Word and element locating data:
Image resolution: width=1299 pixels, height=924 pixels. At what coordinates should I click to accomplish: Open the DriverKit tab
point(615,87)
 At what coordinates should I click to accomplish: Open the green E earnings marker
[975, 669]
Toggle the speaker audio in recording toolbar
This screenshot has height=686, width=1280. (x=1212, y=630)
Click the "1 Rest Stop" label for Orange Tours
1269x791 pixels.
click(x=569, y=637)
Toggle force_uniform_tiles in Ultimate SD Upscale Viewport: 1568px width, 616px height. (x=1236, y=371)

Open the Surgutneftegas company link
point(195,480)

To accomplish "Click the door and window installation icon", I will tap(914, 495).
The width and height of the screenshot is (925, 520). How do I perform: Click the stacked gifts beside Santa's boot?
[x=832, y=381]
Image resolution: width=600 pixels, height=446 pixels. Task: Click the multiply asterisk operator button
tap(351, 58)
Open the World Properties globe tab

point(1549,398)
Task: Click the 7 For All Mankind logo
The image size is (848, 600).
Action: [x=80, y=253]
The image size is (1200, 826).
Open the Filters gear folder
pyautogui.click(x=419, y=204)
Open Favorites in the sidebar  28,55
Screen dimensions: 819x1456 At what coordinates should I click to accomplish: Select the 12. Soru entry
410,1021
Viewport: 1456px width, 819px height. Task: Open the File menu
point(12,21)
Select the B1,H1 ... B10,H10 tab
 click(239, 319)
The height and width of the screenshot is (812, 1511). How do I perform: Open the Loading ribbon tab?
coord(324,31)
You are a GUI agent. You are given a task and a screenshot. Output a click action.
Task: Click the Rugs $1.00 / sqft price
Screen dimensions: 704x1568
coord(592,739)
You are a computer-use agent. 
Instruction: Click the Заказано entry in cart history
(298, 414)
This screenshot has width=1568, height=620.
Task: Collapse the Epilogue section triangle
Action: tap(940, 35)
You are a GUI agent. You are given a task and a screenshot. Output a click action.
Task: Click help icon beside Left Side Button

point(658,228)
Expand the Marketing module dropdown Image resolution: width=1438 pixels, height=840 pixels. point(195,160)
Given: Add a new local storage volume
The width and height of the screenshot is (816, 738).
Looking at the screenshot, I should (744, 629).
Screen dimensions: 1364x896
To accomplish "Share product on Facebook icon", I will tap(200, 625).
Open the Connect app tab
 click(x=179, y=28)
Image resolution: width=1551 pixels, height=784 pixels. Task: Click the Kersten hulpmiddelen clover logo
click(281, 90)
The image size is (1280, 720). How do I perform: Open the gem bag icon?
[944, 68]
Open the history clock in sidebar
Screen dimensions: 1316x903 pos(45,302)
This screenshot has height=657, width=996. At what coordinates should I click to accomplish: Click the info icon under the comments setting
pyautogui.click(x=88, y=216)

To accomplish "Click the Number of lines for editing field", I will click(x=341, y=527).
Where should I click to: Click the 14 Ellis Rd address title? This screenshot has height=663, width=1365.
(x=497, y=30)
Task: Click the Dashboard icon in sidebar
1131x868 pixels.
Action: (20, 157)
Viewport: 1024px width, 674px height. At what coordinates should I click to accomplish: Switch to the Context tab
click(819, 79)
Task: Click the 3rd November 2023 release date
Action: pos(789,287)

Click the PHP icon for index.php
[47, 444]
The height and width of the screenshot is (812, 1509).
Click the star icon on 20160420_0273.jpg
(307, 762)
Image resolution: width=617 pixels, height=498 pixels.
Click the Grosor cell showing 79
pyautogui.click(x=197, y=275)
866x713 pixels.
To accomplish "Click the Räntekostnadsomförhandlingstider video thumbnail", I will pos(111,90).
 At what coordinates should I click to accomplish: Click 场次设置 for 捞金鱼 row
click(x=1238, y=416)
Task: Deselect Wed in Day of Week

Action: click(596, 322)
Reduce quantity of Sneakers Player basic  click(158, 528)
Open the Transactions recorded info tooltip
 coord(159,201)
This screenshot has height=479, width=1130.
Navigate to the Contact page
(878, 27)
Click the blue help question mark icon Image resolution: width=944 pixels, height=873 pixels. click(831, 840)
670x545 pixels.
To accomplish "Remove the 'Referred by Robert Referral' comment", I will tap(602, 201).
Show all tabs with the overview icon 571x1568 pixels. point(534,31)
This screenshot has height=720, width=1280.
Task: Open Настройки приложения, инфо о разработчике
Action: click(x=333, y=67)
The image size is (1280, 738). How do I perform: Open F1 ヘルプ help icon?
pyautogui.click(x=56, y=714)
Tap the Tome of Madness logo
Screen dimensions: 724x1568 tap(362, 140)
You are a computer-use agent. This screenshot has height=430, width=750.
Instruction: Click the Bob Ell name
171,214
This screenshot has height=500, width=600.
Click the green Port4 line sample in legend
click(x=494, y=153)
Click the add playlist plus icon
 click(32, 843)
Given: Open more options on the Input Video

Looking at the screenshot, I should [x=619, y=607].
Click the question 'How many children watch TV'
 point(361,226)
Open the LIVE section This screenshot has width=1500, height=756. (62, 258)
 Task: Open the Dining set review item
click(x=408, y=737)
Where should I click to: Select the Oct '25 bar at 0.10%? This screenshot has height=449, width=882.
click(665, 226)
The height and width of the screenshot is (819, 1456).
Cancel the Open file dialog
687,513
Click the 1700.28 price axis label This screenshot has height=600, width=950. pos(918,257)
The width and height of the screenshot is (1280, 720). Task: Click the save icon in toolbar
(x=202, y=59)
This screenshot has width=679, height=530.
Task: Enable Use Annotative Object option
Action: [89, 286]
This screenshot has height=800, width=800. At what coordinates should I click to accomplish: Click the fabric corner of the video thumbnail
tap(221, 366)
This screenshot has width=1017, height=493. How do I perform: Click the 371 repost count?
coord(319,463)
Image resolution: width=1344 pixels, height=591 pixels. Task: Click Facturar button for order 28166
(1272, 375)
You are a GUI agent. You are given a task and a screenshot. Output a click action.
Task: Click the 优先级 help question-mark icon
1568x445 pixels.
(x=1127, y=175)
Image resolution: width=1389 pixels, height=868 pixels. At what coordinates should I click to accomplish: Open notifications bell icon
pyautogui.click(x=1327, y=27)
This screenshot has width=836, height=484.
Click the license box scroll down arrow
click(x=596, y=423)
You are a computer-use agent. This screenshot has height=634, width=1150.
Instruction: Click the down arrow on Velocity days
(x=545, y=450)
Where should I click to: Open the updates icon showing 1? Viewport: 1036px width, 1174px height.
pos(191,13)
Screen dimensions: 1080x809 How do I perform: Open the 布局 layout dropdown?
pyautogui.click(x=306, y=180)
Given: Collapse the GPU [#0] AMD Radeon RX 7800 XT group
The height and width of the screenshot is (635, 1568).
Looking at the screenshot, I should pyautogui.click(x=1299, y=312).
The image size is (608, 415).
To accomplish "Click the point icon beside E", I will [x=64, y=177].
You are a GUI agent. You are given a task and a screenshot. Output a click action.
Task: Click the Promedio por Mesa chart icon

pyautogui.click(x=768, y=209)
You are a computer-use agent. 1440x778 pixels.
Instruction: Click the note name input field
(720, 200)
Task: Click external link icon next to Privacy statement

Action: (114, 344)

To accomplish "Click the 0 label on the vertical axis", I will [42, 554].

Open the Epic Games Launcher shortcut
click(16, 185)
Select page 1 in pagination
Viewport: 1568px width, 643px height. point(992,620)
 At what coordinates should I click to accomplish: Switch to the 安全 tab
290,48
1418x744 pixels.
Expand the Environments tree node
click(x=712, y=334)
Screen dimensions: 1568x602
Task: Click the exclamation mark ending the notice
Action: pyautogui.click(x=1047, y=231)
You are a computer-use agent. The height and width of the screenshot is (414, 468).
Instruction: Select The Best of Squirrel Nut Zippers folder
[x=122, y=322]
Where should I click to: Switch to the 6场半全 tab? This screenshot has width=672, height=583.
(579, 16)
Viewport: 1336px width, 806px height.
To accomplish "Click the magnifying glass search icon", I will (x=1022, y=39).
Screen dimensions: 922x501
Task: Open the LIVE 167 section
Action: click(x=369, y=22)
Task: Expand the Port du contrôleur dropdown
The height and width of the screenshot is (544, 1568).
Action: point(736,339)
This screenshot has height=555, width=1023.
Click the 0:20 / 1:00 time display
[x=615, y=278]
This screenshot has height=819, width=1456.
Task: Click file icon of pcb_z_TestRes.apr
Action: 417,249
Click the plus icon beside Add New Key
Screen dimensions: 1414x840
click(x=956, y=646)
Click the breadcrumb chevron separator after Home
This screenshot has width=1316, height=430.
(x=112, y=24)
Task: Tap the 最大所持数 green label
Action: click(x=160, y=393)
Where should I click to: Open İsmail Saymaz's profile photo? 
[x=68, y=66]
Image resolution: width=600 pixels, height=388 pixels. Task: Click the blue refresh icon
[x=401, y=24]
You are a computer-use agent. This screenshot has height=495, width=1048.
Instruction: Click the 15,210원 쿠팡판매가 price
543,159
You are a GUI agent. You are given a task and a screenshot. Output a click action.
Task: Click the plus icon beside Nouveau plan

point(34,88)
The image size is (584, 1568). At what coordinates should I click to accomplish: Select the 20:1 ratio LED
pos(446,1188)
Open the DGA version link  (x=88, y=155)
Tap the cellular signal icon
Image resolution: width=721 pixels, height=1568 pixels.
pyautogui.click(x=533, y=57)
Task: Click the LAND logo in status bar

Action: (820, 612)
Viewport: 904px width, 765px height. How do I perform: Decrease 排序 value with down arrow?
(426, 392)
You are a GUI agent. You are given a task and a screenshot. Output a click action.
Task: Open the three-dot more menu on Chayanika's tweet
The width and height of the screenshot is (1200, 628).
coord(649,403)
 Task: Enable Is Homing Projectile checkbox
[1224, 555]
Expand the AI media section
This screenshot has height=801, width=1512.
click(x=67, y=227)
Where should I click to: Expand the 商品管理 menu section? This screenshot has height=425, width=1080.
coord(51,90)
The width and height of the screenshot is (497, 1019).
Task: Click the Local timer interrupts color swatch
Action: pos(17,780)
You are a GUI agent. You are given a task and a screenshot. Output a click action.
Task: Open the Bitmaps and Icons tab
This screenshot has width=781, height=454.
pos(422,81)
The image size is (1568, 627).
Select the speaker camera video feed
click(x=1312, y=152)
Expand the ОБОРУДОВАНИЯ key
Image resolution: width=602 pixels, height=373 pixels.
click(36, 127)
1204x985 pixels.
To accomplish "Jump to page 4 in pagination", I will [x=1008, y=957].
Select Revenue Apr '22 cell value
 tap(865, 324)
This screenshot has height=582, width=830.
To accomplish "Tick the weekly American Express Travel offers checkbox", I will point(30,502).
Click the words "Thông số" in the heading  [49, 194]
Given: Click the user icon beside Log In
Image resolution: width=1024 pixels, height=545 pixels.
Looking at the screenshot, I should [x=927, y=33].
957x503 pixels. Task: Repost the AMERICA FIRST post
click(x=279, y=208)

* **Task to carry out**
Could you write out the rows again, starting with the line that contains "Select Revenue Apr '22 cell value" and going on through the end of the rows, with "heading" changed to "title" and everything else left unchanged?

* **Response below**
Select Revenue Apr '22 cell value
 tap(865, 324)
This screenshot has height=582, width=830.
To accomplish "Tick the weekly American Express Travel offers checkbox", I will point(30,502).
Click the words "Thông số" in the title  [49, 194]
Given: Click the user icon beside Log In
Image resolution: width=1024 pixels, height=545 pixels.
Looking at the screenshot, I should [x=927, y=33].
957x503 pixels. Task: Repost the AMERICA FIRST post
click(x=279, y=208)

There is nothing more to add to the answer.